The BTSB anti-D scandal triggered a general examination of the BTSB's procedures for screening blood products for the treatment of Hemophilia and exposed the unwitting infection of many Hemophiliacs with HIV, Hepatitis B and Hepatitis C. This resulted in the closure of the BTSB's main laboratory, curtailment in the production of some blood products, widespread changes to the management and structure of the organization and its eventual renaming in 2000. It took its current name in April 2000 by order of the Minister for Health

==About blood==
The frequency of blood groups in Ireland is as follows:

| O Positive | 47% | O Negative | 8% | A Positive | 26% | A Negative | 5% |
| B Positive | 9% | B Negative | 2% | AB Positive | 2% | AB Negative | 1% |

It is important that the IBTS collects enough O Rh D positive blood as almost half the population are that blood type.
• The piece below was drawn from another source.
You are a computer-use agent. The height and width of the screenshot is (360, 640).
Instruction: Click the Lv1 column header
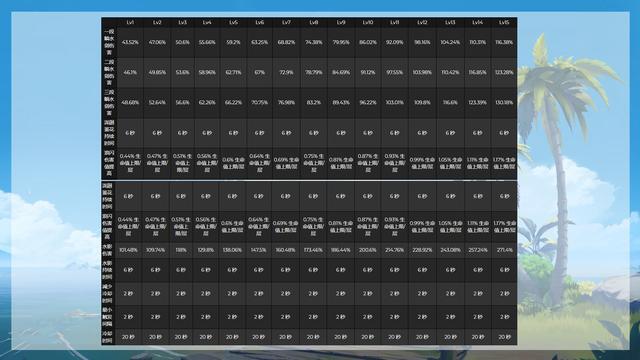pyautogui.click(x=130, y=22)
Donors with O Rh D negative are known as universal donors. Their blood can be transfused to patients of any other blood group in an emergency or if the patient's own blood group is unavailable. Because any patient can receive O Rh D negative blood, the IBTS need to have extra O Rh D negative blood available at all times.

===Eligibility to donate===
The service depends entirely on voluntary donations from the public. New donors must be aged between 18 and 64, weigh over 50 kilograms (7 stone 12 lbs), and be in good health. At every donation haemoglobin levels are checked and donors complete a detailed health and lifestyle questionnaire. Donors can donate blood every 90 days.

The IBTS imposes a number of restrictions on those who can give blood. A four-month restriction is placed on donors who have had piercings or tattoos or had acupuncture, and a similar restriction on anyone who has visited a tropical country (three months). There is a year-long deferral for those who have visited a malarial area.

Additionally, there are groups of people who are permanently barred from donating blood based on their membership of high-risk groups. People who have ever been injected with any kind of non-prescription drug, and anyone who have ever been paid for sex with money or drugs are also permanently barred from donating blood.

====Ban on men who have sex with men====
Up to 28 November 2022, men who have sex with men (MSM) could not donate blood if they had engaged in oral or anal sex with another man at least 4 months prior to a donation. This policy came into effect from 28 March 2022 and came under heavy criticism from politicians, such as the Labour Party's Senator Annie Hoey and Sinn Féin Senator Lynn Boylan, as well as the public due to a perceived lack of scientific basis for the policy and the lack of information on the reason for the rule. The IBTS has also been criticised for rolling back on the recommendation formally adopted by its Board in September 2021 to remove oral sex between men as a grounds for deferral from March 2022.

From January 2017 to March 2022, MSM were required to abstain from all oral and anal sex for a 12-month period prior to donation. This position had replaced the previous lifetime deferral for any man who had ever engaged in oral or anal sex with another man.

From the end of November 2022, all prospective blood donors, regardless of sexual orientation or gender, may donate blood if they have not engaged in anal sex with a new partner, or multiple partners, in the 4 months prior to the donation.

===Donor Awards===
Donors are recognised for their commitment by being awarded as follows: A silver award is given for 10 donations; a gold award for 20 donations; a gold drop-shaped lapel pin (representing blood) for 50 donations; and presentation at an awards dinner ceremony, and a porcelain pelican, for 100 donations.

===Platelets and bone marrow===
The Irish Blood Transfusion Service is also responsible for the collection of blood platelets and for managing the Unrelated Bone Marrow registry in Ireland. Donors can give platelets at the National Blood Centre in St James Hospital in Dublin or at St Finbarr's Hospital in Cork. Donors can join the unrelated bone marrow registry through their local blood clinic by offering an extra blood sample and satisfying suitability criteria.